In this page we will create scatter plots with ggplot2::geom_point(). Through examples we will demonstrate creating:

  • A default scatter plot to plot two continuos variables against each other.
  • A scatter plot with the points coloured by a categorical variable.
  • A scatter plot with the colour and shapes of points determined by 2 categorical variables.
  • A scatter plot with the size of the points representing a third continuous variable.

Tidyverse reference page

Dataset

For demonstration we’ll load the mushroom_tbl data from the mgrtibbles package (hyperlink includes install instructions). We will extract a random sample of 150 rows with slice_sample().

#Load package
library("mgrtibbles")
#Set seed for random sampling
set.seed("483")
#mushroom_tbl tibble for demonstration
mushroom_tbl <- mgrtibbles::mushroom_tbl |>
    #Random sample of 150 rows
    dplyr::slice_sample(n = 150, replace=FALSE)
#Reset random seed to normal operation
set.seed(NULL)
#Glimpse tibble
mushroom_tbl |> dplyr::glimpse()
Rows: 150
Columns: 10
$ class                <fct> edible, poisonous, edible, poisonous, poisonous, …
$ cap_diameter         <dbl> 15.52, 6.39, 7.58, 0.66, 2.26, 11.79, 6.25, 4.78,…
$ cap_shape            <fct> convex, flat, flat, convex, convex, convex, conve…
$ cap_surface          <fct> fleshy, scaly, NA, NA, brous, NA, sticky, NA, smo…
$ cap_color            <fct> brown, purple, yellow, orange, black, brown, brow…
$ does_bruise_or_bleed <lgl> TRUE, FALSE, FALSE, FALSE, FALSE, FALSE, FALSE, F…
$ gill_attachment      <fct> free, sinuate, adnate, decurrent, adnate, free, f…
$ gill_color           <fct> white, yellow, white, orange, white, white, white…
$ stem_height          <dbl> 10.81, 5.20, 6.09, 4.89, 3.84, 10.51, 13.15, 8.07…
$ stem_width           <dbl> 19.22, 11.46, 13.92, 1.08, 2.47, 14.33, 13.24, 9.…

Default scatter plot

Create a scatter plot of stem_height (y) against stem_width (x).

mushroom_tbl |>
    ggplot2::ggplot(aes(x = stem_width, y = stem_height)) +
        ggplot2::geom_point()

Colour groups

When displaying a single categorical variable it is normally best practice to use the colour aesthetic.

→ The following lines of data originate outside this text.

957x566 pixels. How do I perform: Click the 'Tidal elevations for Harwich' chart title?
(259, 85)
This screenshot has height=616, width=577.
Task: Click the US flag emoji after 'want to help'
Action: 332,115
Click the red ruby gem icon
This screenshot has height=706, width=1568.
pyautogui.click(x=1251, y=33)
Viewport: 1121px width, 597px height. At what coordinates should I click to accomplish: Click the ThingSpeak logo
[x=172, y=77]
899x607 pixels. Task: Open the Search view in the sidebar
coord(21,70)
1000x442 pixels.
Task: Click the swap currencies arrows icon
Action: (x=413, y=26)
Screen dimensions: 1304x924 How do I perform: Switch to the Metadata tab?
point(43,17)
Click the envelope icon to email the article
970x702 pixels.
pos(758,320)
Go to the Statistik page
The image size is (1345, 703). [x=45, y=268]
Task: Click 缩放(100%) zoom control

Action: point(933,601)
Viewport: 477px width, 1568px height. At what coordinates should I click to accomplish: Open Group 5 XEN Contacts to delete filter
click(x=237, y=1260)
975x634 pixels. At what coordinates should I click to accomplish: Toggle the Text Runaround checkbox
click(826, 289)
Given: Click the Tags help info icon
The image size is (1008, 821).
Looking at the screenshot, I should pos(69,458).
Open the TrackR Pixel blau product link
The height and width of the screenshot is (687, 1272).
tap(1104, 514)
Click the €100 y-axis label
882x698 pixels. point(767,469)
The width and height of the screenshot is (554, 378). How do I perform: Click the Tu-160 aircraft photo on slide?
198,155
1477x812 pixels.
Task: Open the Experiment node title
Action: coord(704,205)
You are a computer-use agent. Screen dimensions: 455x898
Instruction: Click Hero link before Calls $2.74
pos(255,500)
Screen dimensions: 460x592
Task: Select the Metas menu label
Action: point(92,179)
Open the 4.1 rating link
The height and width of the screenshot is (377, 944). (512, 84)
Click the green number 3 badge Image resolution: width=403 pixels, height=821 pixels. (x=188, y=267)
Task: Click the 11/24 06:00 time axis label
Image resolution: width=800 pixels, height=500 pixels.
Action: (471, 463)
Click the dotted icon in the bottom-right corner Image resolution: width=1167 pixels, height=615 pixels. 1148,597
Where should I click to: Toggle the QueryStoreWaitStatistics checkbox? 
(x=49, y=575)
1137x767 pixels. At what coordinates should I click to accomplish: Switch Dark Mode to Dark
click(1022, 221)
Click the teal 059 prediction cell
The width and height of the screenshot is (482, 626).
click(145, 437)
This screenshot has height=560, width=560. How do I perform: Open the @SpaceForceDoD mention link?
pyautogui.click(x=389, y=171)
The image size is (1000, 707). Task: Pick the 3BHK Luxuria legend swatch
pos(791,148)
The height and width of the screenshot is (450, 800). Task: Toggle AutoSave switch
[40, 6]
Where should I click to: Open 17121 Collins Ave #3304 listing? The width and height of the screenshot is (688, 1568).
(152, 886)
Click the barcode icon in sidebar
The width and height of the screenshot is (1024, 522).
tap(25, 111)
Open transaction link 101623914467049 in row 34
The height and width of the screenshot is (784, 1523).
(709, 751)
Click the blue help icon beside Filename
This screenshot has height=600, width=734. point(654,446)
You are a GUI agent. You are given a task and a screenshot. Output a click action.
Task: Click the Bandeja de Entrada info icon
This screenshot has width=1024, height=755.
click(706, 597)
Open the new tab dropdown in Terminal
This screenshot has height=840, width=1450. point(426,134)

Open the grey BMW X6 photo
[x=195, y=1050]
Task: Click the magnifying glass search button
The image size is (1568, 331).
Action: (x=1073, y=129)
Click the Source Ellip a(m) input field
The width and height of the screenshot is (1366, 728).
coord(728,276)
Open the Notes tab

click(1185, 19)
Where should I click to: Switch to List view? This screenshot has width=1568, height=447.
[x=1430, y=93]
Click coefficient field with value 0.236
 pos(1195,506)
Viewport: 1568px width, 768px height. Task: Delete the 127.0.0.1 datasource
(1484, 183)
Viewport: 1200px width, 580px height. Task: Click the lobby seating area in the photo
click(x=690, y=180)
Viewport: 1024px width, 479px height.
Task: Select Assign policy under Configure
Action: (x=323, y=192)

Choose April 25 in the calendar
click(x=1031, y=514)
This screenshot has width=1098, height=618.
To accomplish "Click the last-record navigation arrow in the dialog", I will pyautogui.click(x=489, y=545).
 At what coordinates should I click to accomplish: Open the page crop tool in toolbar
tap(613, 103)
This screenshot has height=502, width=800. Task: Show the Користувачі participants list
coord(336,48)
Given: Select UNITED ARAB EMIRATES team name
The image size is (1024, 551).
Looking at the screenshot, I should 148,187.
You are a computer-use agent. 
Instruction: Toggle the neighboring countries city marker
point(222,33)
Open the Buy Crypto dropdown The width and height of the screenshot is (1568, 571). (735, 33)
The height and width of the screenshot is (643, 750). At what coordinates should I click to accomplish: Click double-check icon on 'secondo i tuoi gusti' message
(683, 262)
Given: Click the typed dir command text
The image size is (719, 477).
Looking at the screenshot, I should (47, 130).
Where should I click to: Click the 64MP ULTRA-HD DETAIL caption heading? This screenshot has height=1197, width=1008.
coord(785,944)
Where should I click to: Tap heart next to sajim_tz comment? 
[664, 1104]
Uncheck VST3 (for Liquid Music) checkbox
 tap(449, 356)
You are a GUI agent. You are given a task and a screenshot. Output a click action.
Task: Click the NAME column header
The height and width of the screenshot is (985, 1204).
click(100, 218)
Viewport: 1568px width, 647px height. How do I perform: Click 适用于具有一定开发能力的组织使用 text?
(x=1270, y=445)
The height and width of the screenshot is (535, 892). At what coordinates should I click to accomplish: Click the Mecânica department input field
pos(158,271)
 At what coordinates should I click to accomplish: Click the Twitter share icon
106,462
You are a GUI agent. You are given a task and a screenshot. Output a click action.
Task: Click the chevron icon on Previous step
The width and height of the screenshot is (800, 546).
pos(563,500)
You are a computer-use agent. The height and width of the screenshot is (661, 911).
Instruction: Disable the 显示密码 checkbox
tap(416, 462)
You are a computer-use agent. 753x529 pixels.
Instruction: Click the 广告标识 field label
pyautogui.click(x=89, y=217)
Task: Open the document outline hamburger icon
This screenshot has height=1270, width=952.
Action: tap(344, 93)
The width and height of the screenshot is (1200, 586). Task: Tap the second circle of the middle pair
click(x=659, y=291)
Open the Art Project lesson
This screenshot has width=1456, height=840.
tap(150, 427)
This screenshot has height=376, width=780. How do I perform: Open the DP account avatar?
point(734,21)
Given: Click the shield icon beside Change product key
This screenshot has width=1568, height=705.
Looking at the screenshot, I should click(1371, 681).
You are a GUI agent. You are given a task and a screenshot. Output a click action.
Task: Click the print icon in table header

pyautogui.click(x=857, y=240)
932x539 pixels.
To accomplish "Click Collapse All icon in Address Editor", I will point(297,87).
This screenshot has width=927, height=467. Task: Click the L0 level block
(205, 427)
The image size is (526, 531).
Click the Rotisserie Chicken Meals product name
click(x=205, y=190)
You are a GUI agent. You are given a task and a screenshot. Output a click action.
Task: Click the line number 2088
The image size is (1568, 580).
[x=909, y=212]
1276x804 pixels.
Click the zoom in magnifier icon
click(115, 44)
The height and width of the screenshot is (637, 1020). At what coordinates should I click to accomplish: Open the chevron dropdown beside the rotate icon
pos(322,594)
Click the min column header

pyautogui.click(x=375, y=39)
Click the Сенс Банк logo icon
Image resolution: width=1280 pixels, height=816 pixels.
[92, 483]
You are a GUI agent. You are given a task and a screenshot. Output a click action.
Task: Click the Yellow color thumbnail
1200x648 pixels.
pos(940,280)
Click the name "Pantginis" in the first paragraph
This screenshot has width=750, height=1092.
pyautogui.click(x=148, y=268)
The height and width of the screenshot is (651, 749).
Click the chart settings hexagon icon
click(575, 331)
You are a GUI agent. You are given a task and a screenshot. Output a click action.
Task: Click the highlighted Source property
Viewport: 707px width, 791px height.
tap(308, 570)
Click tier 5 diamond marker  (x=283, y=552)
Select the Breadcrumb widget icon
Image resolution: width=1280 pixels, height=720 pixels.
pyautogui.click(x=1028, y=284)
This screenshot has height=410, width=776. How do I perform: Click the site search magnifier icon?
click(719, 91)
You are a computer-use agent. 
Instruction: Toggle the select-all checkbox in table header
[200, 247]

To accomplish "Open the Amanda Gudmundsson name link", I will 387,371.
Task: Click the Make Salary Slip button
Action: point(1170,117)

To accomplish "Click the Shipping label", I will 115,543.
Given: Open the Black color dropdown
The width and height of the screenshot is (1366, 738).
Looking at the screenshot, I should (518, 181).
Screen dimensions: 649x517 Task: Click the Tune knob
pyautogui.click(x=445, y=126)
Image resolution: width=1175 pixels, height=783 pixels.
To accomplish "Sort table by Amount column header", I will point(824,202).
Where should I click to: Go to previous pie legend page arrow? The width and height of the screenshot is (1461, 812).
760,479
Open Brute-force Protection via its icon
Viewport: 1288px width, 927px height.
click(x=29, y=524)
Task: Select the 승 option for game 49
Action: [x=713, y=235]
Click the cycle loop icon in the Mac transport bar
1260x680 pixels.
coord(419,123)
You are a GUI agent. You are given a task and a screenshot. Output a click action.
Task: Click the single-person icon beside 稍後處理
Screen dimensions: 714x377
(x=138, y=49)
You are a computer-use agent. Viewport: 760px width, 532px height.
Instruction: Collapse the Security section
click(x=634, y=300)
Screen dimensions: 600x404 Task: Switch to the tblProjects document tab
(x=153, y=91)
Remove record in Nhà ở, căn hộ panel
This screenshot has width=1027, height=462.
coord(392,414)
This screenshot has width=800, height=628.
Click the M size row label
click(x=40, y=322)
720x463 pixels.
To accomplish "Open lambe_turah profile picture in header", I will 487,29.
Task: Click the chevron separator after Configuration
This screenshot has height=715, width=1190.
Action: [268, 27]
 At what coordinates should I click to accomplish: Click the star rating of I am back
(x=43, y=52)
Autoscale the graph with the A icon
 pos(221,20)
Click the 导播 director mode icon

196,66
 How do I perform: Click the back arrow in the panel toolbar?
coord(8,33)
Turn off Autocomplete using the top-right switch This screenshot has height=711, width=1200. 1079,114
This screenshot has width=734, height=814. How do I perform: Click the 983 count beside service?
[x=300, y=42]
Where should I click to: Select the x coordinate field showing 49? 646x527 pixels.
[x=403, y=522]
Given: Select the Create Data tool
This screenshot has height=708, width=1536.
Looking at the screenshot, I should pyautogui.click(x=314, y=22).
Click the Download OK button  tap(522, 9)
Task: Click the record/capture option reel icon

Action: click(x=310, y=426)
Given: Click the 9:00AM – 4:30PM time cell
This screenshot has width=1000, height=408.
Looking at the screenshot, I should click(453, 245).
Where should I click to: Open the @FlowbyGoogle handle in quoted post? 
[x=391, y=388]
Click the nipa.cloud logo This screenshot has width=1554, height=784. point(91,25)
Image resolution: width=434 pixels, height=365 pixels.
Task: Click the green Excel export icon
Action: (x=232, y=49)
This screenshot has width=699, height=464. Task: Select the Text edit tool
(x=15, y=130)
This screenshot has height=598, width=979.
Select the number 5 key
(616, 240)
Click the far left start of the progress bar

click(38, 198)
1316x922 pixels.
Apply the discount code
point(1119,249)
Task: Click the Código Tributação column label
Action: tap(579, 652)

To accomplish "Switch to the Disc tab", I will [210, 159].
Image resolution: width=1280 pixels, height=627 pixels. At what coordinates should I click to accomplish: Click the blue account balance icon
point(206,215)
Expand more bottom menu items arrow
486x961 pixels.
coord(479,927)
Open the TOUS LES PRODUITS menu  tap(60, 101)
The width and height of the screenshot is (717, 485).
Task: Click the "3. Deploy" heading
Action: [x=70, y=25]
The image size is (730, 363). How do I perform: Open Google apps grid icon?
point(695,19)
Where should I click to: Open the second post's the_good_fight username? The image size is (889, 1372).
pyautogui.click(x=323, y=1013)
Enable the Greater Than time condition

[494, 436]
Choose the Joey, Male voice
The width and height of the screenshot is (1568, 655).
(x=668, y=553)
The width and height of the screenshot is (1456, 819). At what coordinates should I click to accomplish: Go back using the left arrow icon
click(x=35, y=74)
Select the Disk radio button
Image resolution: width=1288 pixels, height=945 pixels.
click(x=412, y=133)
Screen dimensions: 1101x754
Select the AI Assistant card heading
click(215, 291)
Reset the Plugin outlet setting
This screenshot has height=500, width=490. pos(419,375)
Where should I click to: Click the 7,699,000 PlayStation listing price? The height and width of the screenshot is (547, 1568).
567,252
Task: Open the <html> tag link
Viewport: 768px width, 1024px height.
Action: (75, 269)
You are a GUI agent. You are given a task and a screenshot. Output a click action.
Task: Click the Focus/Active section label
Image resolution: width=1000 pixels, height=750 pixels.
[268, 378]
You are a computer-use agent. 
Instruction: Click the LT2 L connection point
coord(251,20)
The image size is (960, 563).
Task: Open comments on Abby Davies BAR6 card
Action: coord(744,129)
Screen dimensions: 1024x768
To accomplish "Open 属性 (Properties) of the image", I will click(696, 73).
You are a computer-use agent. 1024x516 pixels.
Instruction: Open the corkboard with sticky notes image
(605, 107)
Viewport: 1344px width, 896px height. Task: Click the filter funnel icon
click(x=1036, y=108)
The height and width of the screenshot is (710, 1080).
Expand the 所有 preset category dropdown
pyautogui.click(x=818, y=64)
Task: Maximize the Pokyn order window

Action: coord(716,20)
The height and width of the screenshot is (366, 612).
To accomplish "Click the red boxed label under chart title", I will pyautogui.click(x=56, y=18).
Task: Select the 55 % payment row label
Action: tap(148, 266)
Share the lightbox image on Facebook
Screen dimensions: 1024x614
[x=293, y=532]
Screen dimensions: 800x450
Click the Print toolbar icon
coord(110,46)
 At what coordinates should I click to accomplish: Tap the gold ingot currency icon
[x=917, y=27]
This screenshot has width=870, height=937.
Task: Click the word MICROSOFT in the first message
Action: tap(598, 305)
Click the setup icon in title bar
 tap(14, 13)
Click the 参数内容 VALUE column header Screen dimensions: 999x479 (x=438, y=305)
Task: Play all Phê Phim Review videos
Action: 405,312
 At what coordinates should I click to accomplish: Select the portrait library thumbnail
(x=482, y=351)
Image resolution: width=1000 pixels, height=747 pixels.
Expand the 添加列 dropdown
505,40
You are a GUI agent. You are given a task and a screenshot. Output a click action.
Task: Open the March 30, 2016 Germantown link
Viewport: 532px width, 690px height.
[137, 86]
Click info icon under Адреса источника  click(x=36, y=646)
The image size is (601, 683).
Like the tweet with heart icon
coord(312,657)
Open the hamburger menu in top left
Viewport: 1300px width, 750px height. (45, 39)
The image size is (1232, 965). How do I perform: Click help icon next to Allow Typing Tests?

Create a scatter plot of stem_height (y) against stem_width (x). In aes() set colour=class so each point is coloured by whether its is edible or poisonous.

mushroom_tbl |>
    ggplot2::ggplot(aes(x = stem_width, y = stem_height, colour = class)) +
        ggplot2::geom_point()

Colour & shape groups

When displaying 2 different categorical variables in a scatter plot it is common to use colour and shape. I advise using colour for the variable with more groupings.

Create a scatter plot of stem_height (y) against stem_width (x). In aes() set colour=cap_shape and shape=class. Additionally, make the point sizes larger with size=2 in the ggplot2::geom_point() function.

mushroom_tbl |>
    ggplot2::ggplot(aes(x = stem_width, y = stem_height, shape = class, colour = cap_shape)) +
        ggplot2::geom_point(size = 2)

Size by continuous variable

To display a third continuous variable on a scatter plot the size of the points can be used. This can cause issues where it is more likely points will overlap due to large values producing large points.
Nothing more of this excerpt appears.